DOCUMENT TEXT
==============================

It seems like one day you’re sailing along and enjoying all life has to offer, and then suddenly you and your friends are planning your 50th class reunion. The question on everyone’s mind is,…..what happened to the years? When we graduated, we felt like the whole world was ahead of us. We had planned to make a difference and change the world. We planned to do it in our way, and some felt we did not need our elders’ advice. We may make our own mistakes, but we would also blaze our trail. If we went to college, those thoughts, often reinforced by well-meaning professors, became part of our pride and, in some cases, arrogance. And the beat goes on with the generations after us.

Adopt the Pace of Nature

Now it takes us longer to walk a mile in our shoes, leave alone make a difference in the world. Our interests have changed from traveling the world with a backpack to saving for a luxury cruise. We check our investments instead of checking out the nearest rock concert. Instead of aspiring to plant seeds of greatness, we cultivate our gardens and flowerbeds, noticing the beauty of nature’s details. We see we are on the other side of the generation gap and wonder how we crossed the great divide without knowing it.

==============================

THE DATA
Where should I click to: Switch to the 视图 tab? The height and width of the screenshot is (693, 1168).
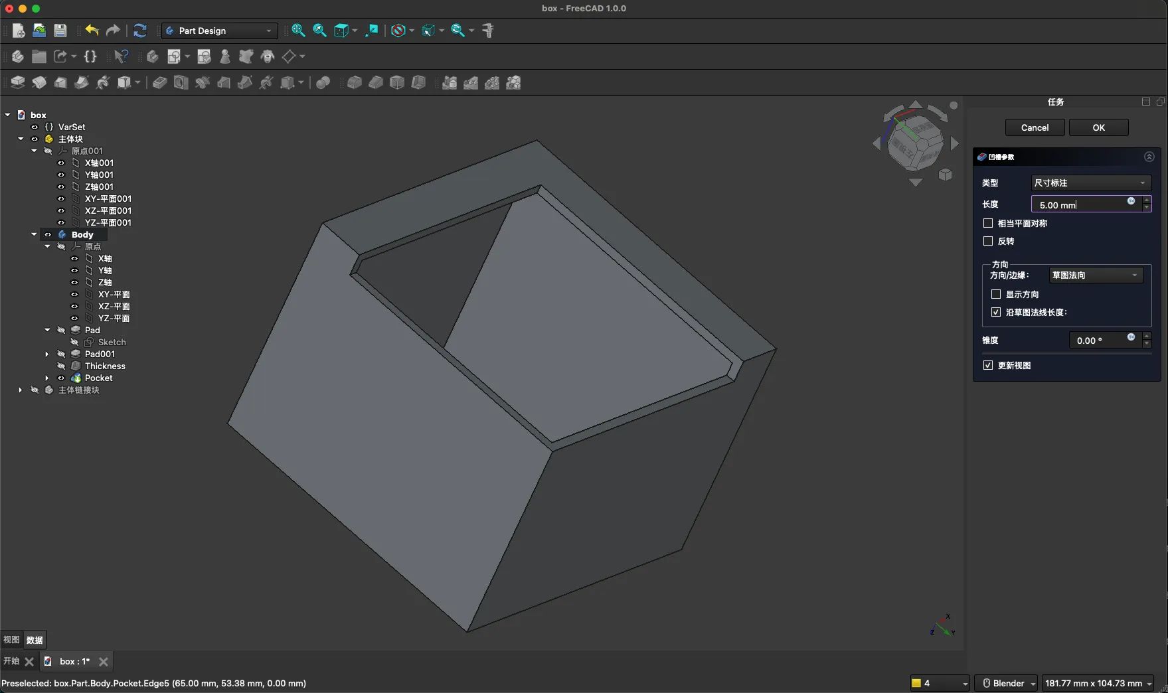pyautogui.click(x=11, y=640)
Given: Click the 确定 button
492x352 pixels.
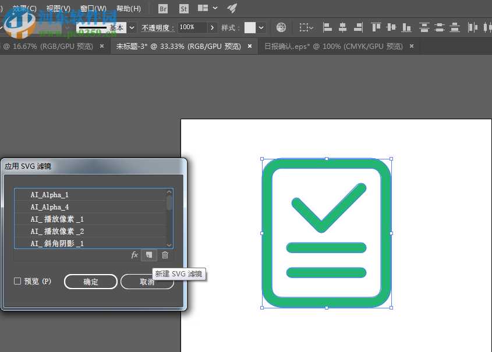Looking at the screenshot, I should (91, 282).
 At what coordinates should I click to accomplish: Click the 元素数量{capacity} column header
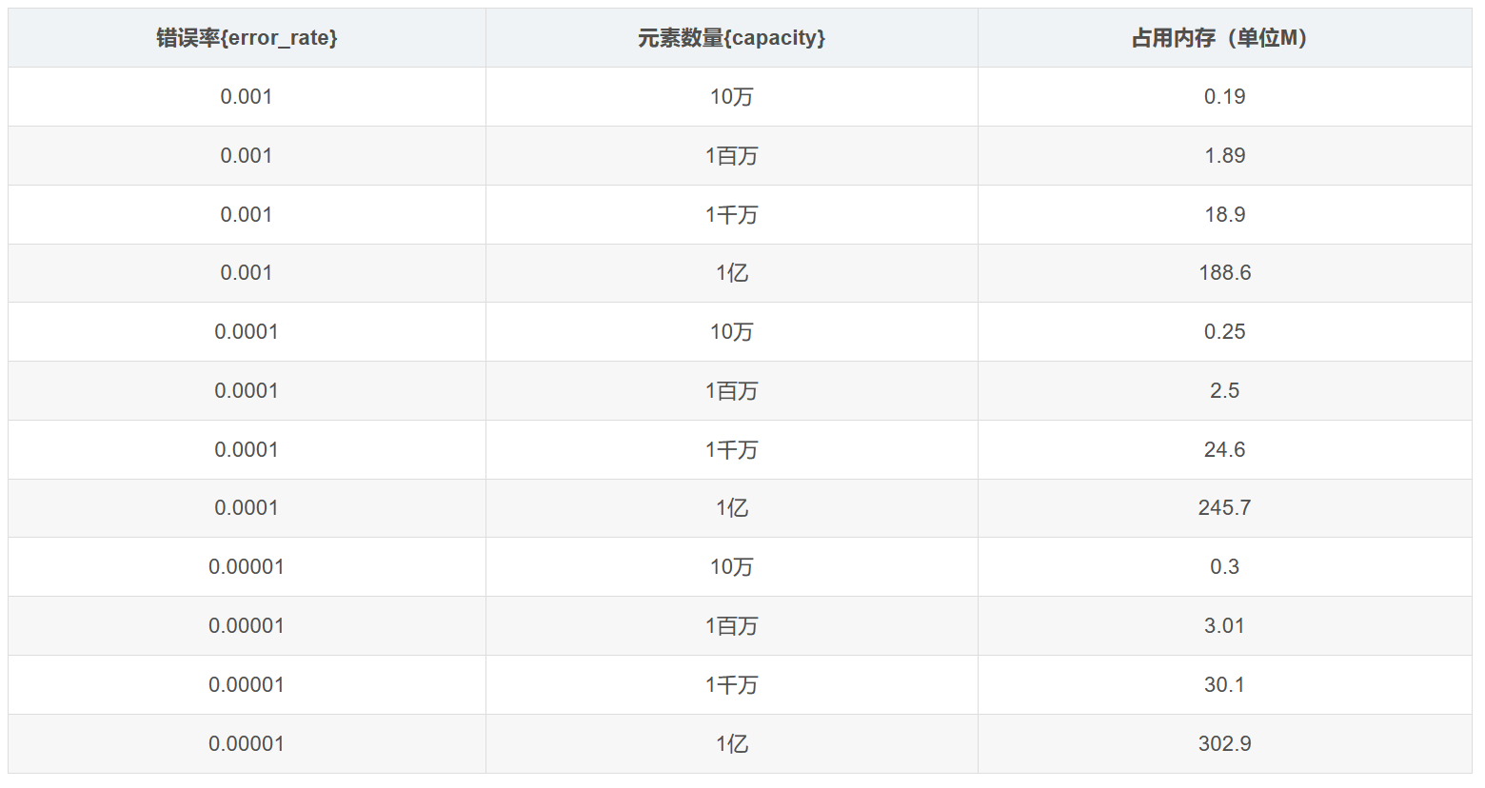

==============================

WHAT THIS EXERCISE ASKS
(A) In the text on growing older, rewrite the paragraph beginning "Now it takes us longer to walk a mile" as a short bulleted list that keeps its main facts.
(B) Pick up the text on growing older after its final sentence and continue it.

SET OF ANSWERS
(A)
- Walking a mile takes longer now, never mind making a difference in the world.
- Interests have shifted from backpacking around the world to saving for a luxury cruise.
- Checking investments has replaced going to the nearest rock concert.
- Rather than aspiring to plant seeds of greatness, we tend gardens and flowerbeds and notice the beauty of nature's details.
- We find ourselves on the other side of the generation gap and wonder how we crossed it without knowing.

(B)
This past week has shown me more than any other time that I’ve crossed the bridge. My stepsister has been calling me old for years because I love to knit, and she saw that as an older person’s hobby. I suppose it can be, but I never thought of it as being old. I felt more creative and practical. I think ‘old’ is a way of thinking. The idea that we know the best way to do things. WE have found the path and absolute truth of life. The difference we have made is the difference the world was looking for. Admit it; we do.


Every generation gets their chance to make a difference, and that’s good because the world is constantly changing. We need new ideas to keep it turning. But what I have been noticing is the striving of the younger generations. The competition to be the first or the best in whatever they do. Many who hide behind degrees or positions to keep their confidence often come across more like arrogance intact. I know we were like that too. I have a classmate that admits she has too many degrees


We made our mistakes and did our best to self-correct them. I know I did. I could have learned a few things from my elders and probably did if I remembered what they said. But in my conversations with the younger generation, I noticed an inner peace in myself I had not noticed before. I have moved past needing to be seen as the one who has it right or the need to have the last word. I could leave what might have been a hot-tempered discussion and see the beauty in hearing other views and remain calm.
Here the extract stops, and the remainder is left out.